There is no shortage of companies, white papers, studies and advice blogs aimed at helping retailers write perfect emails to their customers before and after they visit stores (Google "email marketing" if you don’t believe us.)
Yet email isn’t the only avenue available to companies trying to communicate with customers outside of stores. Retailers and brands now have more online and mobile communications tools at their disposal than ever before — mobile messaging; text, voice and video chat; and even website and in-app content and community forums. These tools enable more direct, real-time communication with customers than email could ever hope to offer.
"There are various factors driving this trend," Adam Pressman, partner in A.T. Kearney’s digital transformation practice told Retail Dive in an email. "Timeliness, scale and costs/value are all in play. Also, with e-commerce continuing to grow, it’s now necessary to support interactions outside of the store in order to succeed. It’s no longer a nice-to-have capability."

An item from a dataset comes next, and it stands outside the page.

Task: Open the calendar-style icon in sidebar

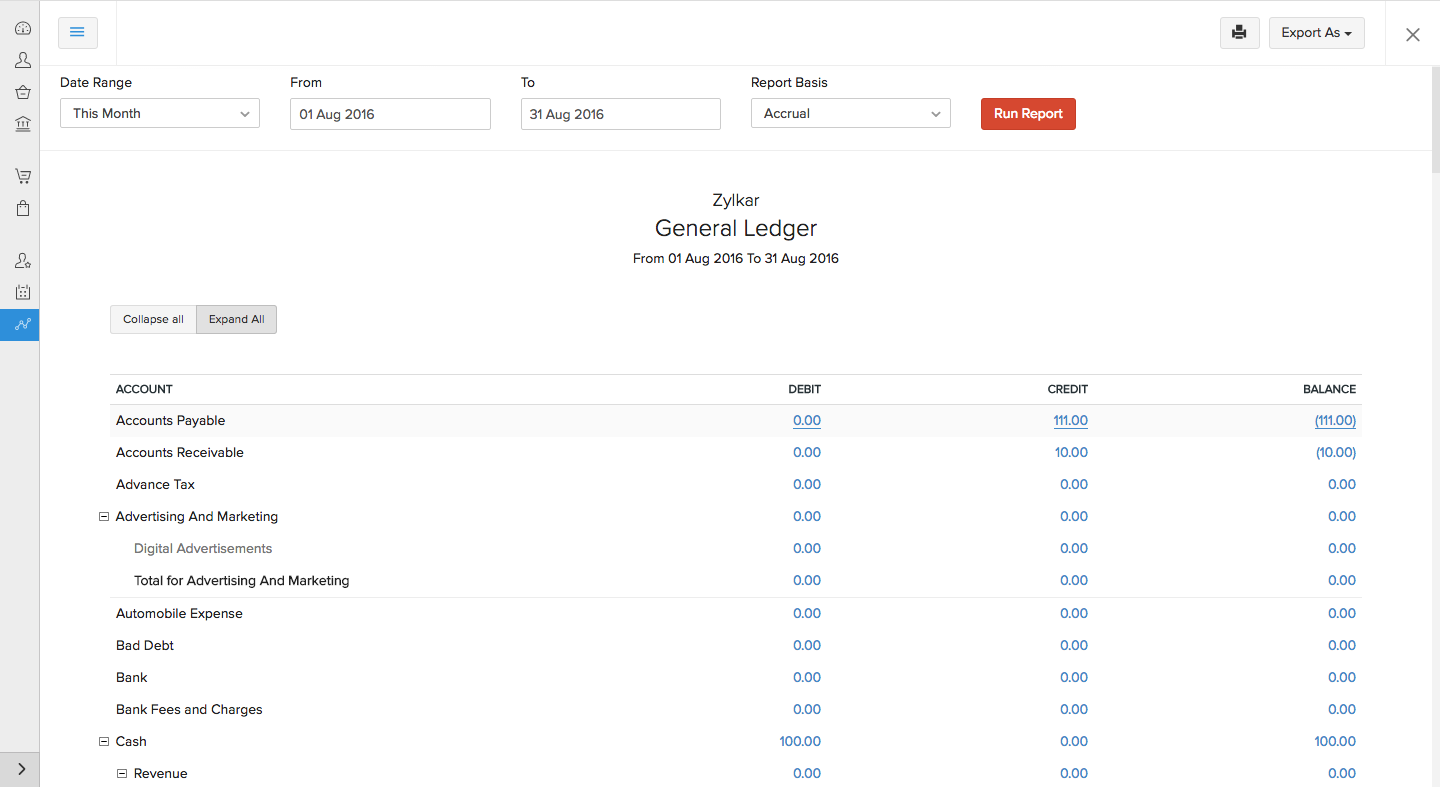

"Retailers definitely need to be mindful of the balance between being helpful and being annoying. They should never push information on customers."
Adam Pressman
Partner, Digital Transformation, A.T. Kearney
As retailers sort through new options, at least one long-standing rule about customer engagement still applies, according to Pressman. "Retailers definitely need to be mindful of the balance between being helpful and being annoying," he said. "They should never push information on customers."
It’s a rule that retailers may feel tempted to break as they try to beat the competition, win customer loyalty and unify their offline, online and mobile engagement efforts.

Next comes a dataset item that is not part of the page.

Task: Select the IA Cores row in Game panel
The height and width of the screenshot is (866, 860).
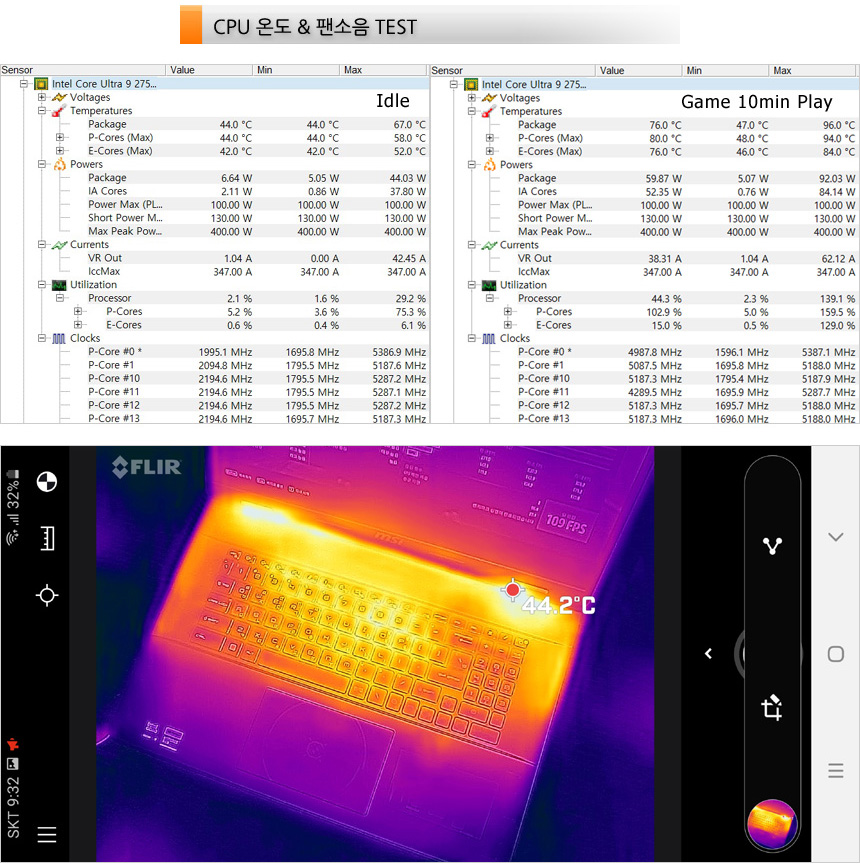Action: point(537,191)
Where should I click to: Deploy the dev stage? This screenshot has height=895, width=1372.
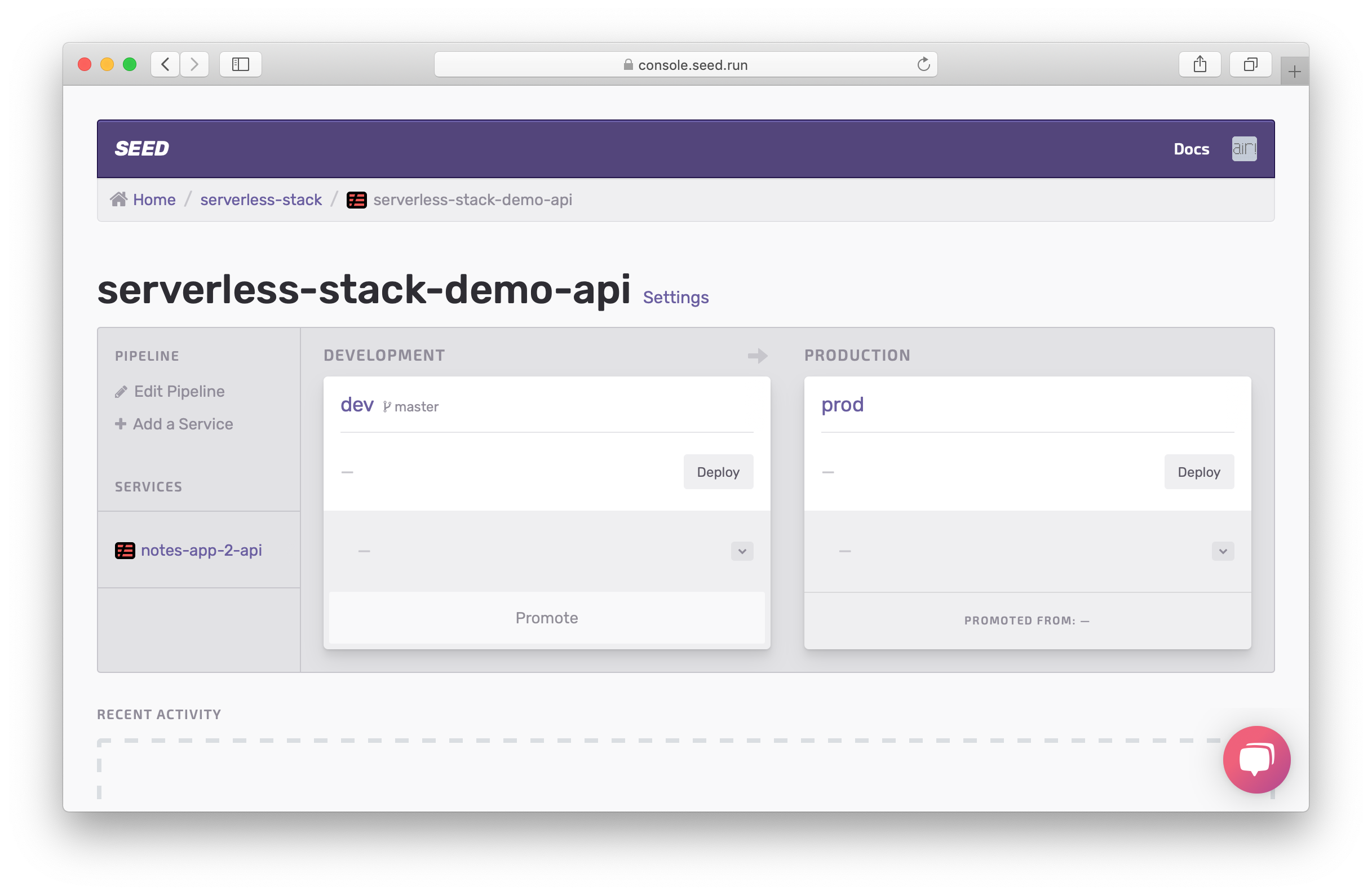click(x=718, y=472)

"Retailers need to think about the before, during and after of purchases and tailor their communications and interactions accordingly," he said. "Combining context and content can create a very powerful understanding of behavior and the ability to shape the interaction.
Opening the chat channel
Mobile messaging and chat applications are not new tools for retailers, but increasingly look like the best way for immediate, direct contact between consumers and retailers. Automated chatbots running off mobile messaging platforms are another mobile-first avenue for consumers to engage with their favorite brands.
Retailers such as Sephora have gamely explored their potential, offering a variety of capabilities through chatbots on Facebook, Kik and elsewhere, and Facebook Messenger has promoted itself aggressively as a home for chatbots.

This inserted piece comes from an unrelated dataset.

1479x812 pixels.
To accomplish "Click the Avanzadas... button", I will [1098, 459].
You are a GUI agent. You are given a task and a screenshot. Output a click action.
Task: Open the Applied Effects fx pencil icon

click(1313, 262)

The first generation of these bots were somewhat limited in what they could, but now artificial intelligence is being used to create the next generation of chatbots, capable of learning from customer interactions and switching to live human helpers at the moment a customer need to do so.
However another evolution in chat communication between retailers and customers already may be upon us. In June, Apple announced plans for Apple Business Chat, a dedicated chat service for customers to communicate with the staff of businesses, including retailers, for the types of customer service exchanges that otherwise would take place by phone or email.
Not to be out-done, WhatsApp announced it will soon test new features aimed at helping businesses communicate more easily with their customers via the platform. WhatsApp noted in a blog post that businesses such as clothing stores and bakeries already accept orders from some of their customers through WhatsApp. But "the way this happens now on WhatsApp is pretty rudimentary. We've heard stories of shopkeepers who use WhatsApp to stay in touch with hundreds of customers from a single smartphone, and from people who are unsure about whether or not a business on WhatsApp is authentic."
Turning chat into dollars
Facebook deserves some credit for promoting chat as a medium for exchanges between customers and specific retailers and brands. In early 2016, it began to enable brands to easily create chatbots on Messenger, and in many instances it has paid off for those companies, according to Facebook's own research.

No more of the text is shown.